Patrick Shirey, University of Notre Dame, Department of Biological Sciences, is currently conducting stream studies with a team of students in cooperation with the National Park Service and the Wisconsin Department of Natural Resources.  The Namekagon River Partnership is assisting this effort.

On July 28, 2012 the lower section of Big Brook, near its confluence with the Namekagon River, was examined.  It should be emphasized that great care was taken to avoid harm to the fish population and any change to the stream.


The study team gathered at the stream site and checked their gear.










Barrier nets were erected at the upstream and downstream ends of a 100 meter section of the stream. 

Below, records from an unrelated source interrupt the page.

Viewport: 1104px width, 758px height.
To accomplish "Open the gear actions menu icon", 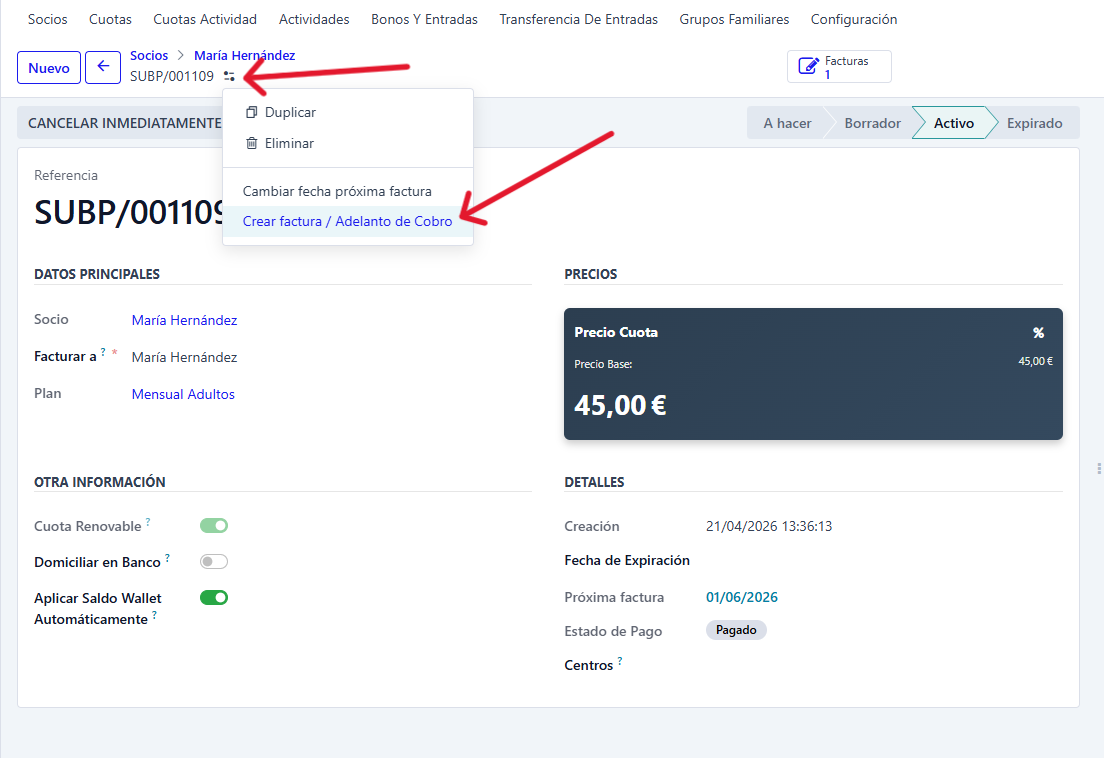I will (x=230, y=76).
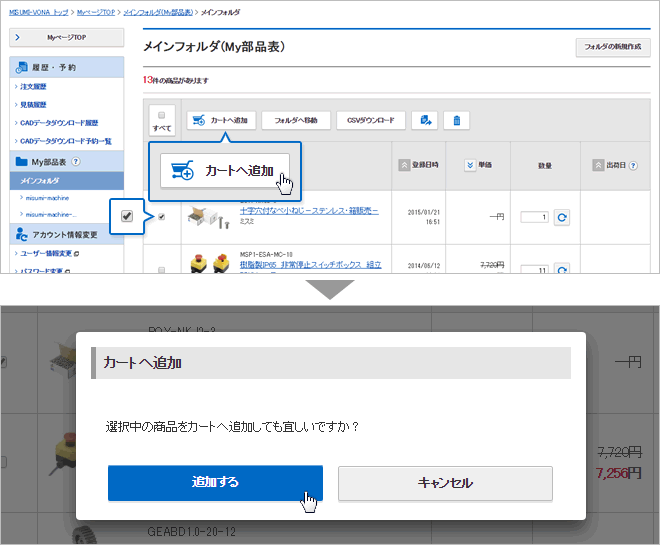Confirm with the 追加する button
Screen dimensions: 660x545
pyautogui.click(x=215, y=482)
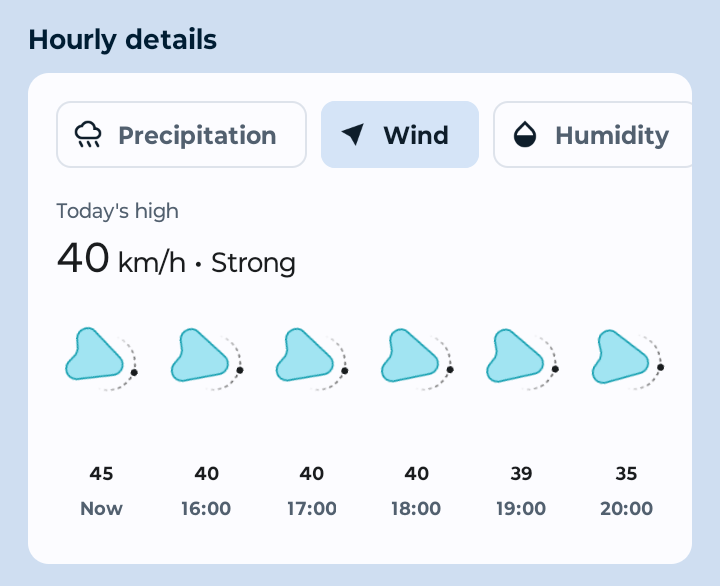The image size is (720, 586).
Task: Switch to the Precipitation tab
Action: [x=181, y=135]
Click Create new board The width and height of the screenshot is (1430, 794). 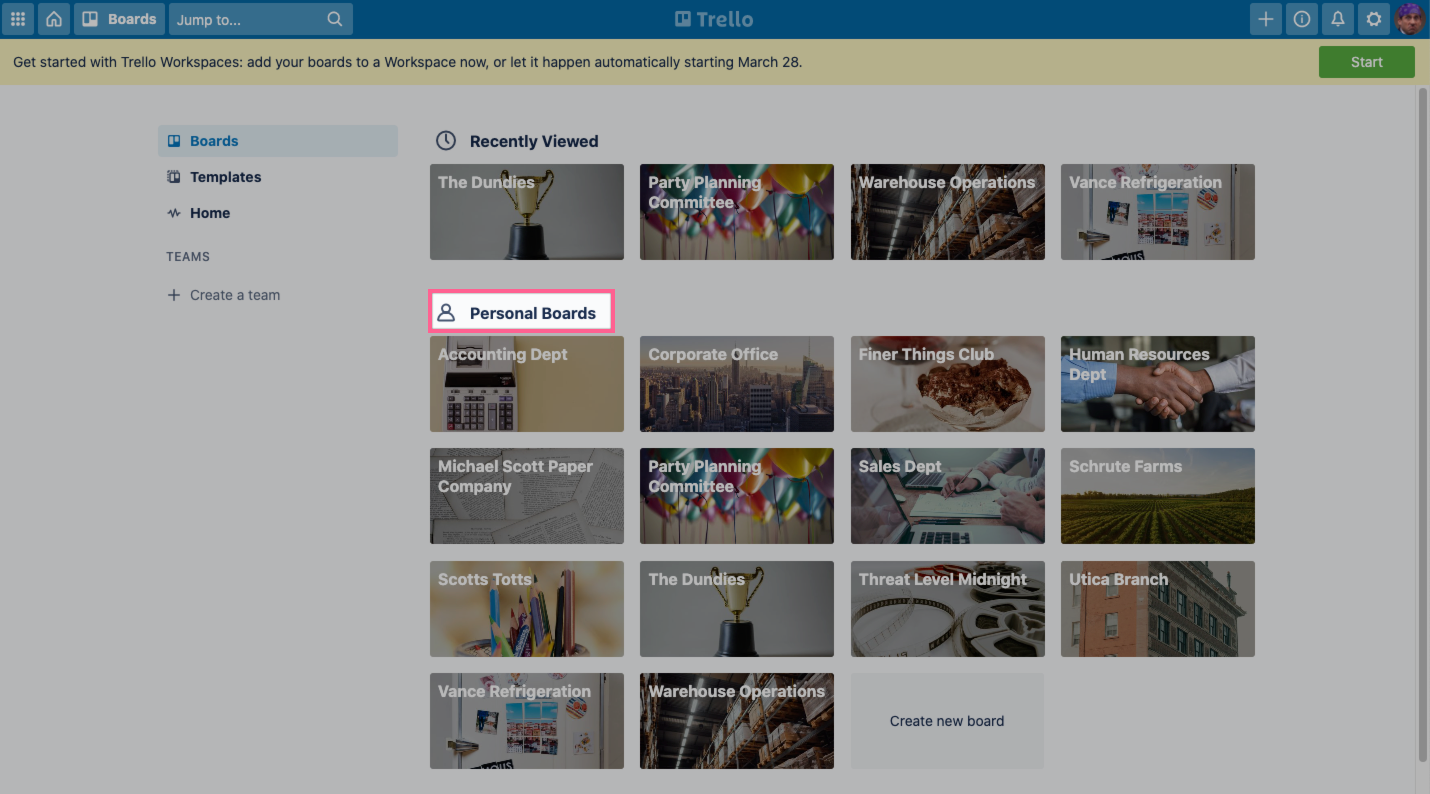(x=946, y=721)
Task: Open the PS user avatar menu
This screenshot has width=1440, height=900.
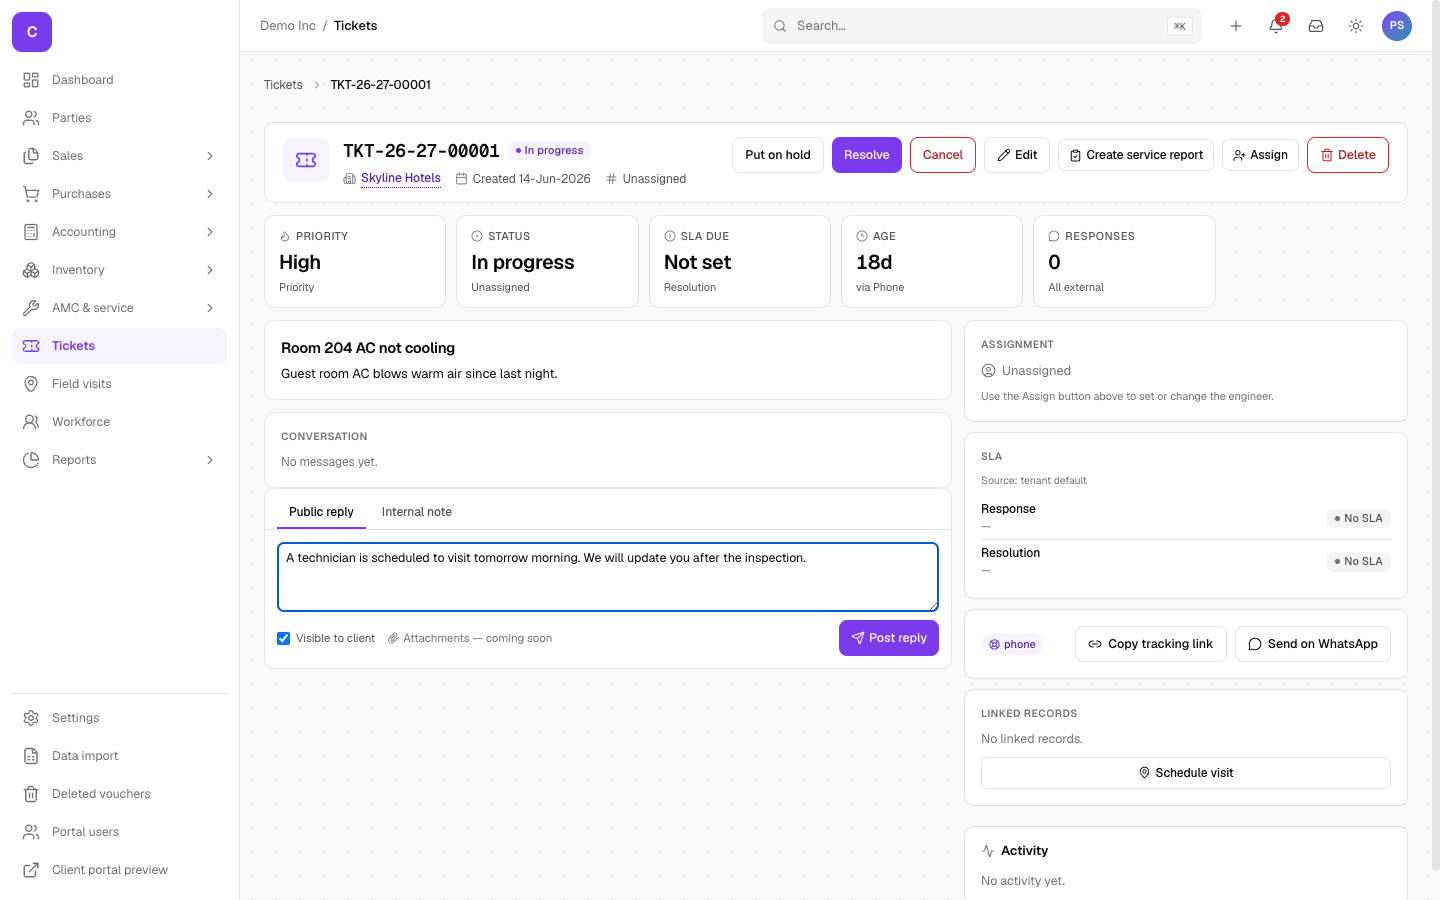Action: [1397, 26]
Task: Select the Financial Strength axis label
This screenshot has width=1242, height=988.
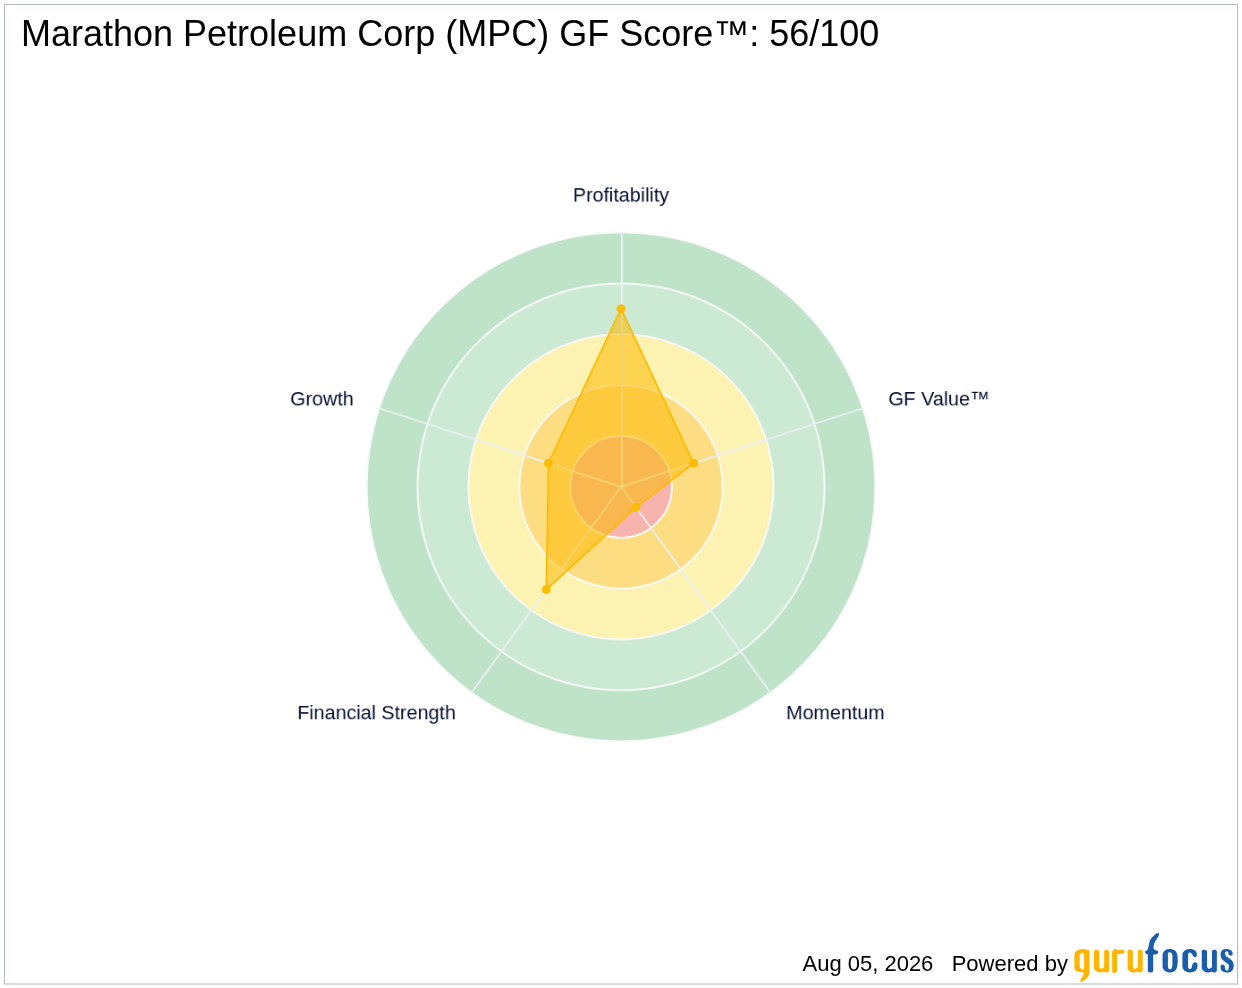Action: pyautogui.click(x=376, y=713)
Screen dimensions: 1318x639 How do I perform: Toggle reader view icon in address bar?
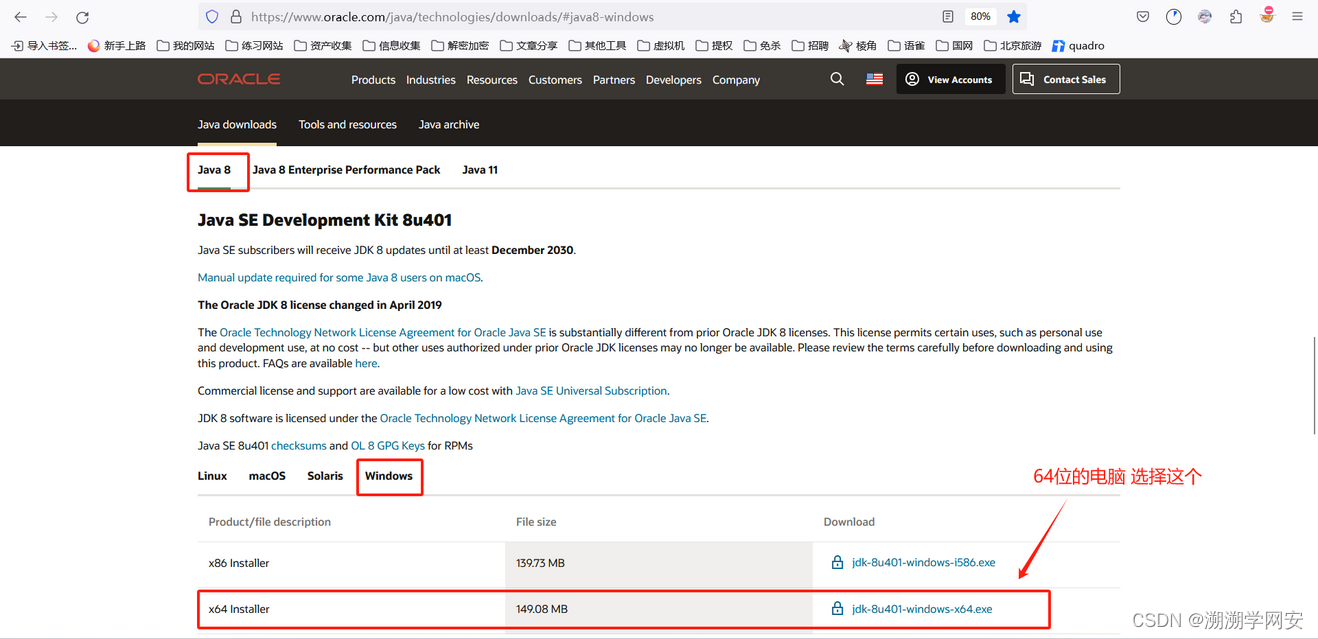click(948, 17)
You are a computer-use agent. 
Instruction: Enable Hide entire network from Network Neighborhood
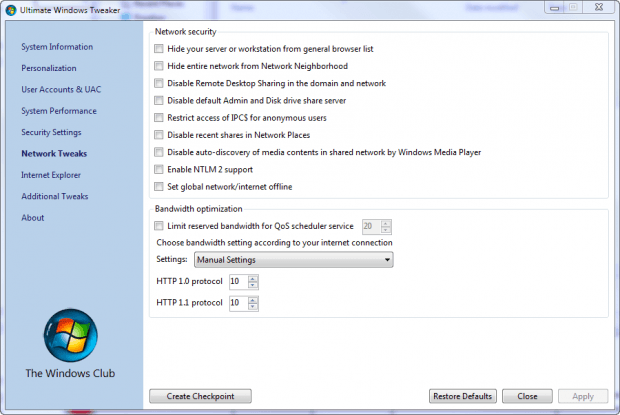(x=159, y=66)
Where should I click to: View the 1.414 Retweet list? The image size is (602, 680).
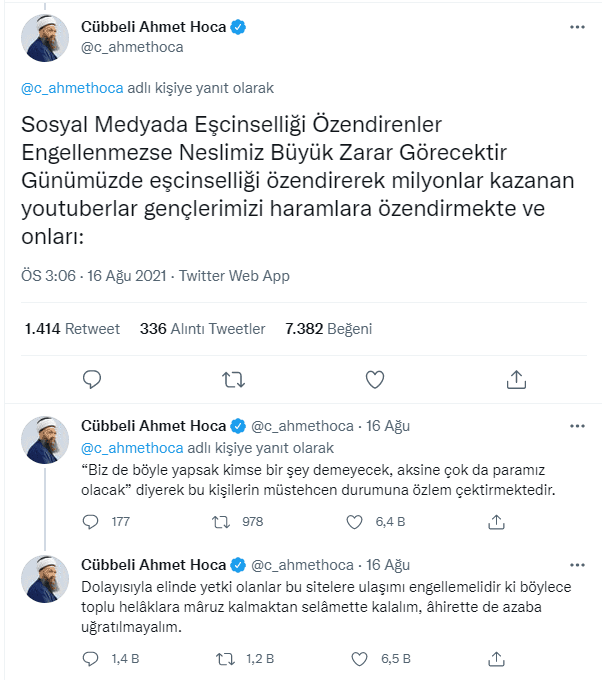pos(71,328)
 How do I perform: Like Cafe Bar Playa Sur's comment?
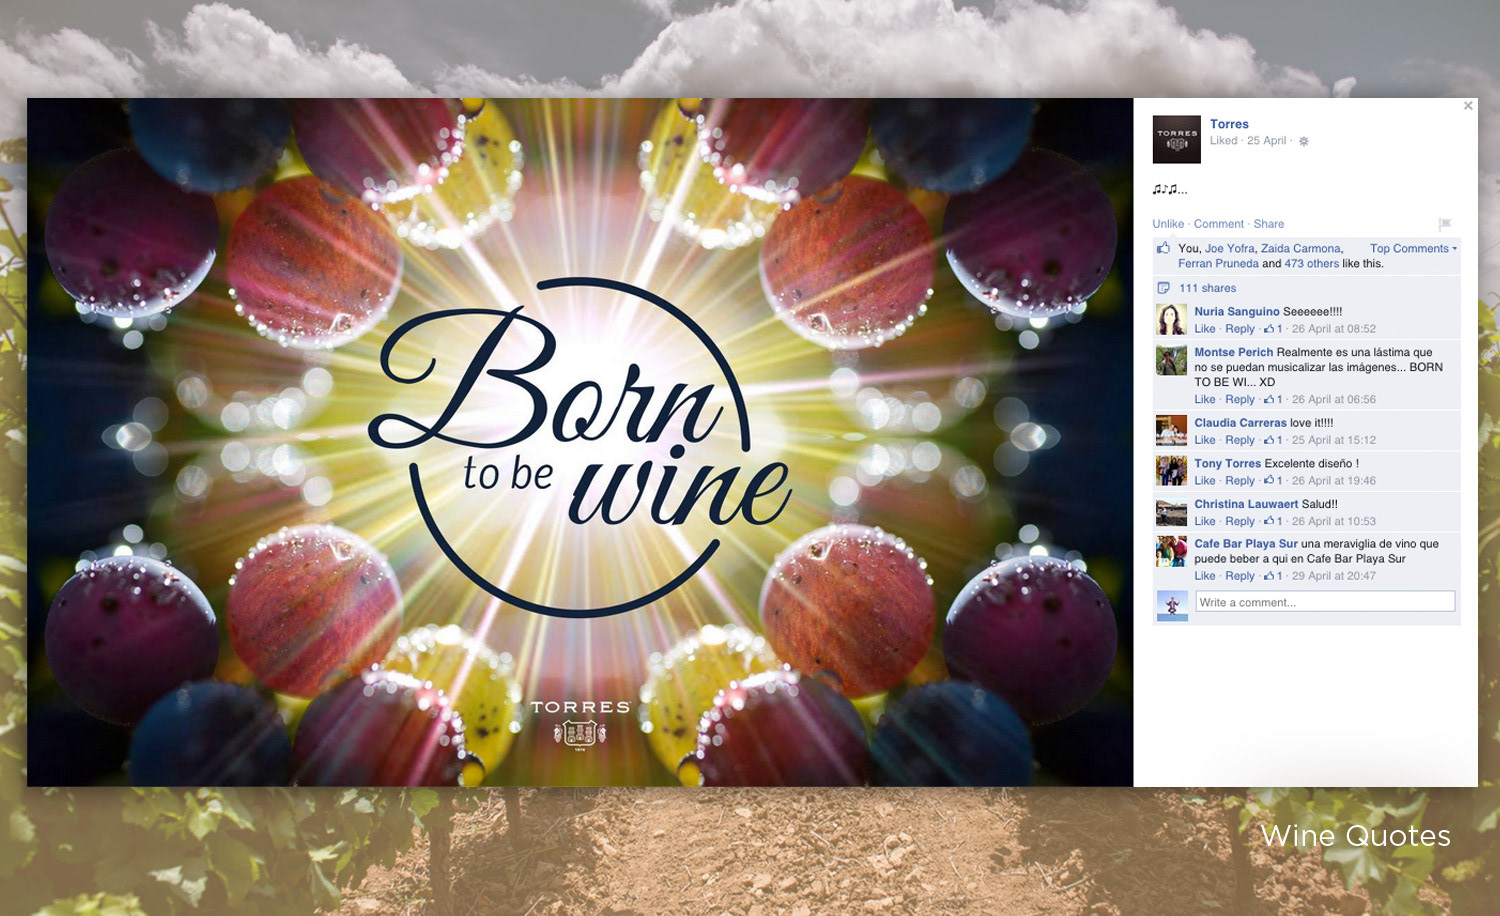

The fish population was examined by carefully collecting as many fish as possible.  Three passes were made along the section, and fish were captured by temporarily stunning (with electrical current) and netting them. 








Each fish was identified by species, measured for length, and weighed. The fish were released and the barrier nets removed.  Cold water, cool water, and warm water species were found. 













Brown trout






The stream’s physical characteristics were determined by examining a cross-section every five meters. Water flow was measured, the stream width was measured, and the composition of the stream bottom was analyzed.  In addition, the tree canopy was measured, the water temperature was recorded at multiple locations, photographs were taken, the amount of wood in and along the stream was determined, and the elevational change of the 100 meter section was measured. 

This stream study took eight individuals about seven hours to complete.  The data is useful as a “snapshot” of the stream and will be valuable as comparison data when similar studies are done in the future.